=== Recorded data ===
+ + + +

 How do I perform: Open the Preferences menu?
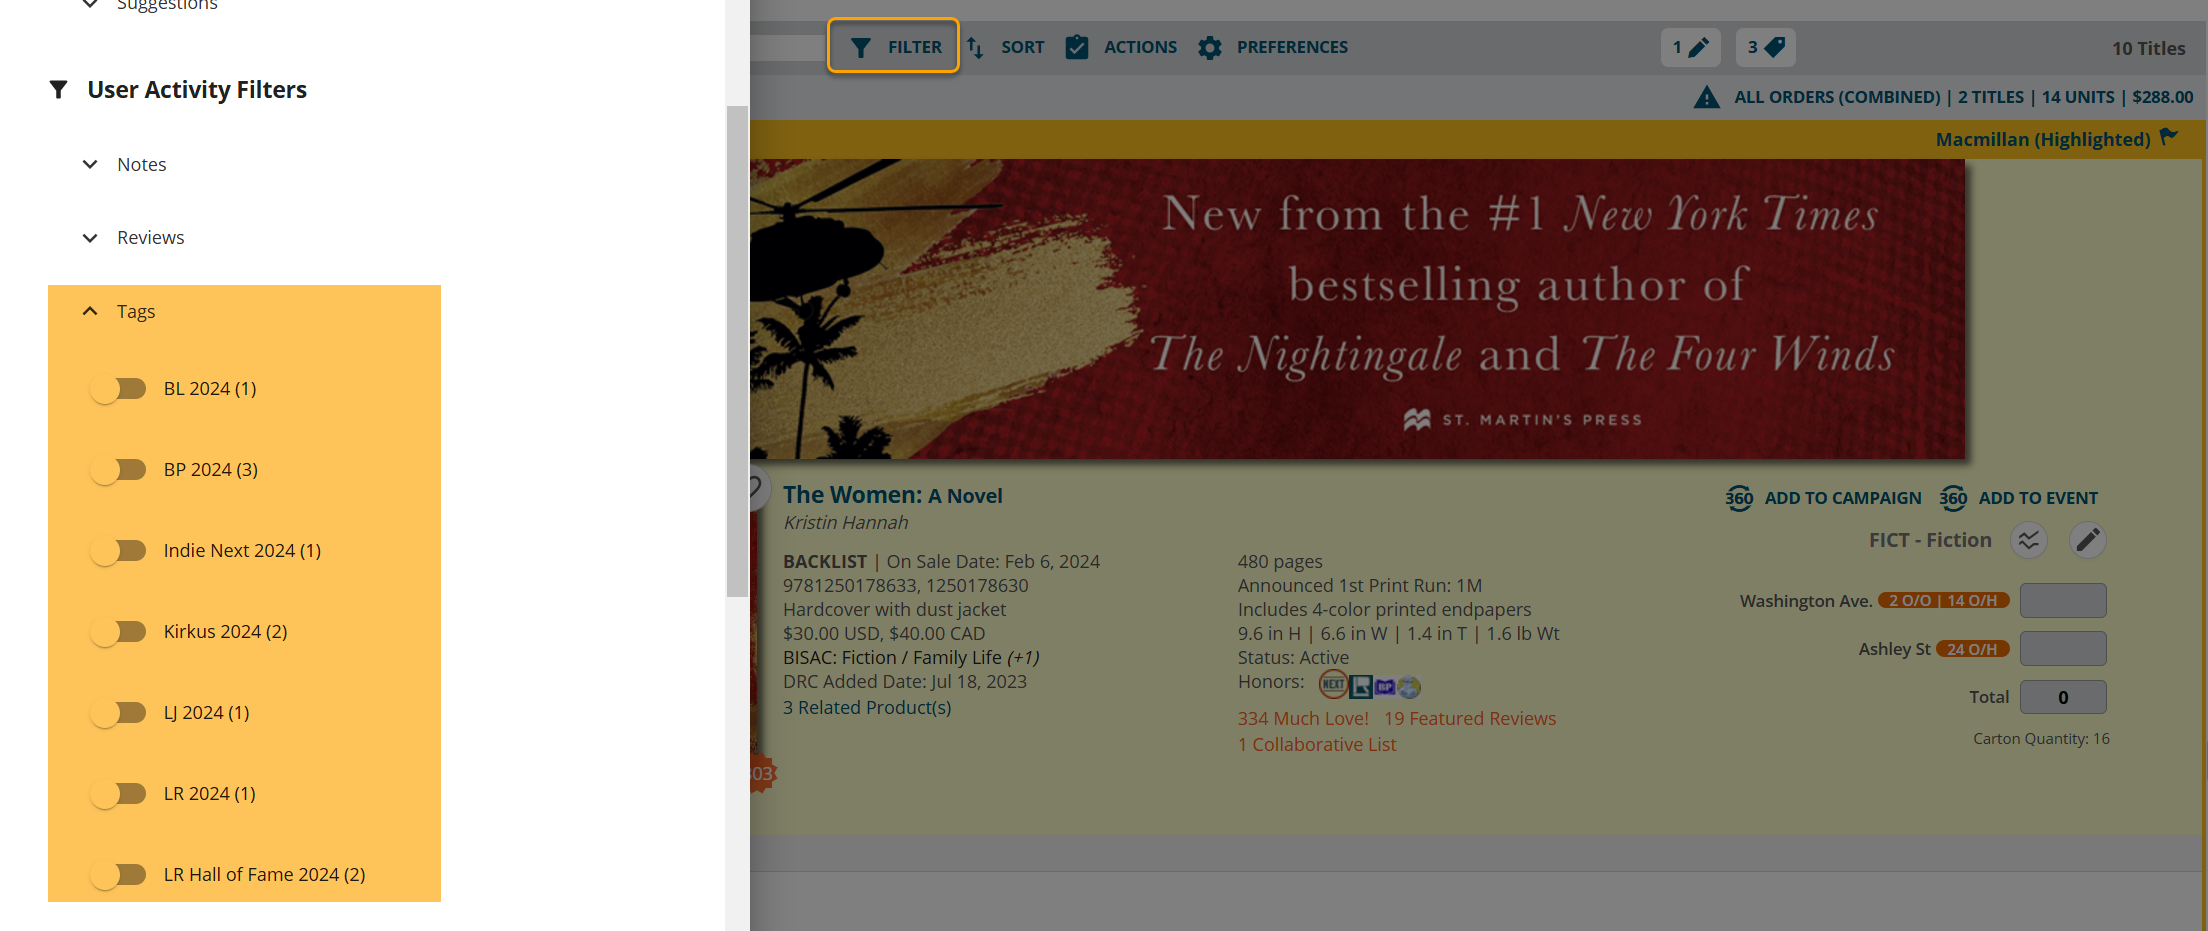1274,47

+ + + +

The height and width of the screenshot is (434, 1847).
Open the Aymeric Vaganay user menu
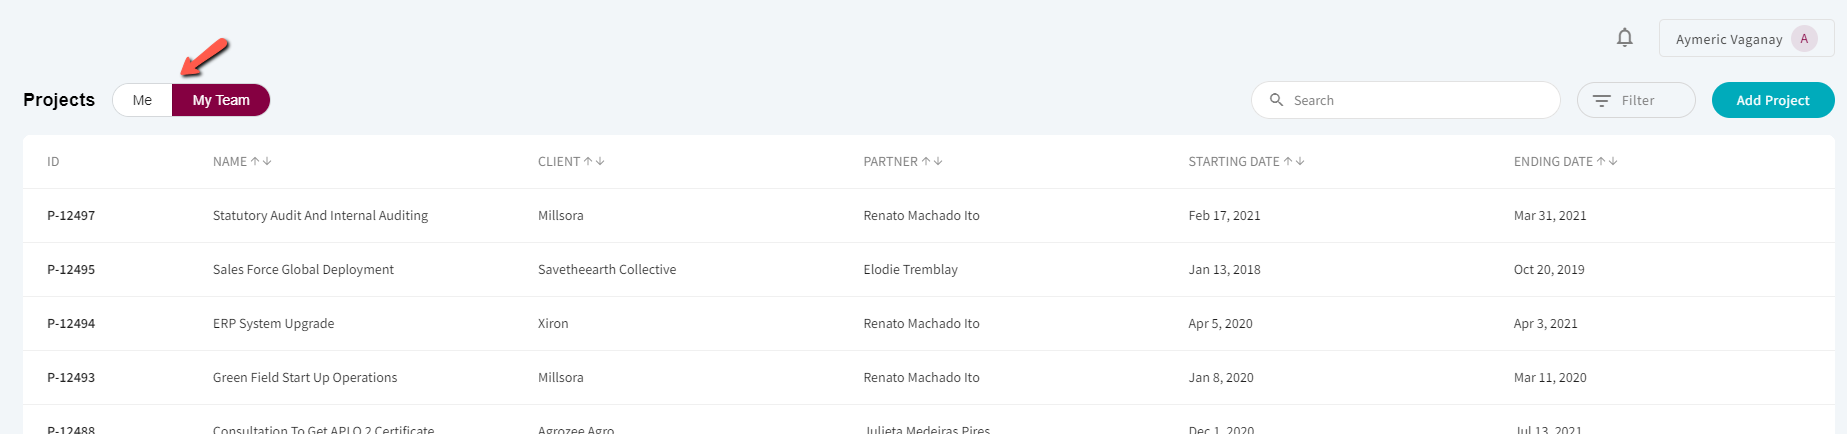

+ + + +

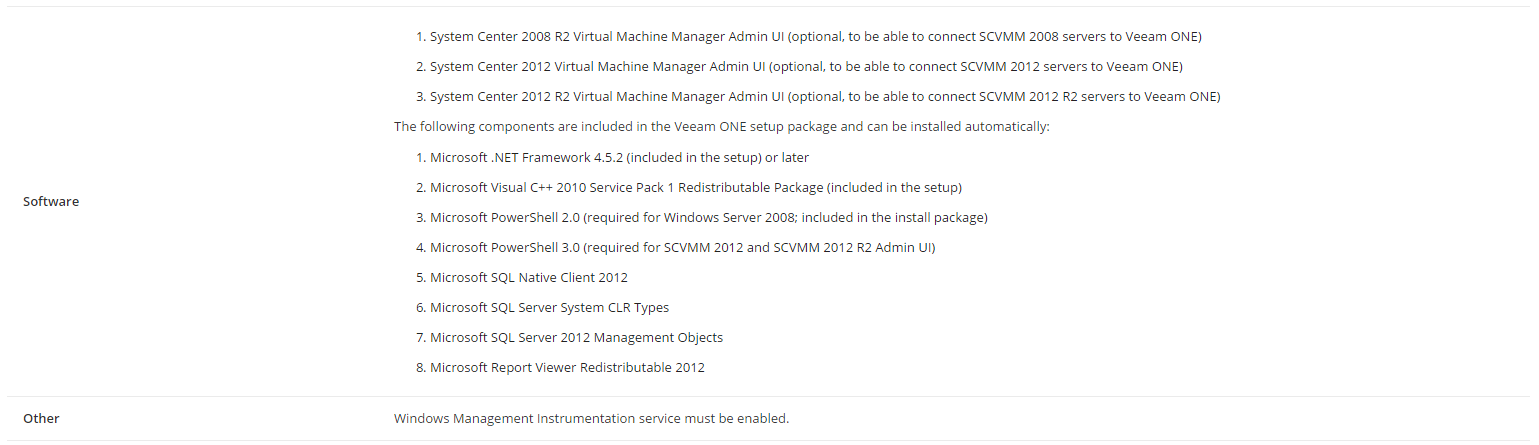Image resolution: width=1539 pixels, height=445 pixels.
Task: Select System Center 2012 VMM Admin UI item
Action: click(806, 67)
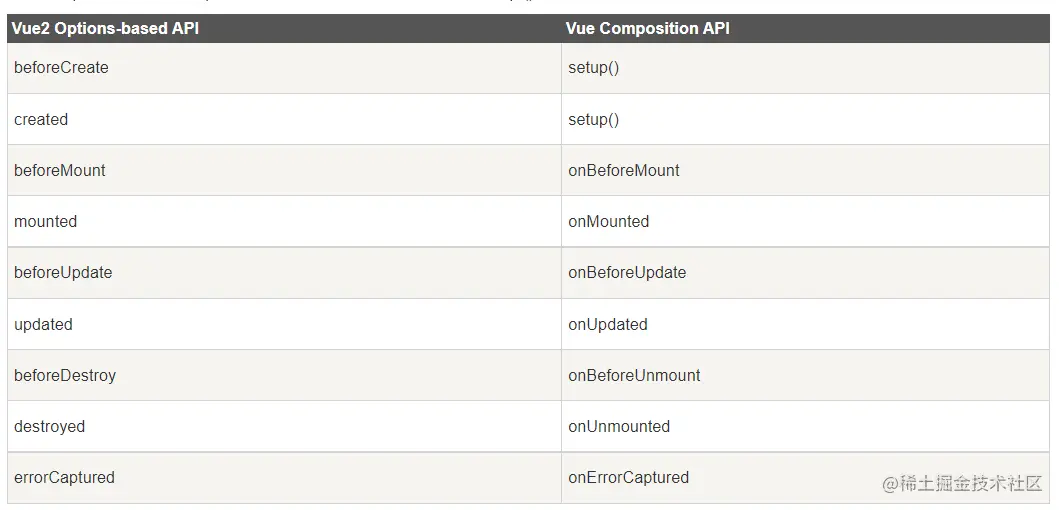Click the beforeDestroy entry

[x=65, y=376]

+ + + +

=== Exercise brief ===
In the entries above, find the line holding "The height and" and the line holding "Open the Aymeric Vaganay user menu", then retype exactly those two lines and every line between them, and nothing else.

=== Result ===
The height and width of the screenshot is (434, 1847).
Open the Aymeric Vaganay user menu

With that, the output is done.